— SUPPLIED INFORMATION —
-=-=-=-=-

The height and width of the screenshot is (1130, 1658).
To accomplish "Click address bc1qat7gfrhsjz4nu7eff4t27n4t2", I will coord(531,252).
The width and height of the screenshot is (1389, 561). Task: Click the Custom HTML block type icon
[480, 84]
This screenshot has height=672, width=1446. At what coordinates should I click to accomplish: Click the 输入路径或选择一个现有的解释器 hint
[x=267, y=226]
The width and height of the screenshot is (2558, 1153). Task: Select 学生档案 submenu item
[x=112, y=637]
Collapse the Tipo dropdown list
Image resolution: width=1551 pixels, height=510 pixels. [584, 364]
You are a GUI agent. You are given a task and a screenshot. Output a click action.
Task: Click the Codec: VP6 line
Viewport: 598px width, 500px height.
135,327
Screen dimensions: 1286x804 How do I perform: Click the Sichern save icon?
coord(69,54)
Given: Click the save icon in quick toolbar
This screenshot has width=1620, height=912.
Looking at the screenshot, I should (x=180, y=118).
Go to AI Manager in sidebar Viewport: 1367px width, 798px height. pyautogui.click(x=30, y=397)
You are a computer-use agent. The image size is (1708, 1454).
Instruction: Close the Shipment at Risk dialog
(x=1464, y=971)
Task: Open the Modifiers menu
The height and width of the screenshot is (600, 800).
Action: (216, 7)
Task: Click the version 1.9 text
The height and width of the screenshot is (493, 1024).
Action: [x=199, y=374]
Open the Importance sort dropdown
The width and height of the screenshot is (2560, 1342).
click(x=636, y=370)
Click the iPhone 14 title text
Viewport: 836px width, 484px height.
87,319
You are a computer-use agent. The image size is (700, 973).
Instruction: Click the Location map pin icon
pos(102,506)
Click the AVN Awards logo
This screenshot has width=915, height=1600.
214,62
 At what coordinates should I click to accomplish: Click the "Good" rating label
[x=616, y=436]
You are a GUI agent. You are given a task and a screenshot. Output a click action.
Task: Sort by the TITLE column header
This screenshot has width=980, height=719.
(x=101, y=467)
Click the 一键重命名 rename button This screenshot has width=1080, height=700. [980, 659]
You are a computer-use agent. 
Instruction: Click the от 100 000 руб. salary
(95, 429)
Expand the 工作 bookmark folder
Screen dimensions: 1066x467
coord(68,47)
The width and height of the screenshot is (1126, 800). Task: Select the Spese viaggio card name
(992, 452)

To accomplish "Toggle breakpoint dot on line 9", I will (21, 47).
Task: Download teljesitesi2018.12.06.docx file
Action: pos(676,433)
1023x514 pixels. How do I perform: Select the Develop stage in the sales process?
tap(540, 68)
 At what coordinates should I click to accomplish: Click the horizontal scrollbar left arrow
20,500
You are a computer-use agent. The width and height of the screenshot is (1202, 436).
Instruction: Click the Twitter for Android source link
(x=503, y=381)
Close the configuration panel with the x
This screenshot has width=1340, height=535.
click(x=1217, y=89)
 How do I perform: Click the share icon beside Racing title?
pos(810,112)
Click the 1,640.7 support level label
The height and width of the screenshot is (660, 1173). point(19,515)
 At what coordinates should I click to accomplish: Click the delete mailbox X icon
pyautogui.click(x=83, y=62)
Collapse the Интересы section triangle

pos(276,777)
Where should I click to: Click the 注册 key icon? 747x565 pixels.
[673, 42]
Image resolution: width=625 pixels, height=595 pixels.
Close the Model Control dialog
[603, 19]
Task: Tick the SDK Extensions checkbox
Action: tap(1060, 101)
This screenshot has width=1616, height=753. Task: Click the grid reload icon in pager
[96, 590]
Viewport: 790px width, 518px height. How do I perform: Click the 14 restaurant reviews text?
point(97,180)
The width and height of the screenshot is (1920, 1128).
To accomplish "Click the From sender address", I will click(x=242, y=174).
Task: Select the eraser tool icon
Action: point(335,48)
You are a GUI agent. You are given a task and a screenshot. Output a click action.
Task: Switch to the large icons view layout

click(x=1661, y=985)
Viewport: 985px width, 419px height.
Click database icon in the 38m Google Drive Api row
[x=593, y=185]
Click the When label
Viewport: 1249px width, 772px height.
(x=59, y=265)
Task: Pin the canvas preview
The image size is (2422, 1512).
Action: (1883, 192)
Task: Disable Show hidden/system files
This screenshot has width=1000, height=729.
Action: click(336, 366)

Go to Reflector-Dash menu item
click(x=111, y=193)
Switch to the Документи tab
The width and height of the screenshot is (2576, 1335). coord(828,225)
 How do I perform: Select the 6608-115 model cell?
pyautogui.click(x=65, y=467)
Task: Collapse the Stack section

-=-=-=-=-

— OBJECTIVE —
Set down, unchanged, the part of the material above that opens with the line containing "The width and height of the screenshot is (1389, 561)." and closes with the line containing "[x=267, y=226]", counting both of those lines.

— SOLUTION FOR THIS TASK —
The width and height of the screenshot is (1389, 561). Task: Click the Custom HTML block type icon
[480, 84]
This screenshot has height=672, width=1446. At what coordinates should I click to accomplish: Click the 输入路径或选择一个现有的解释器 hint
[x=267, y=226]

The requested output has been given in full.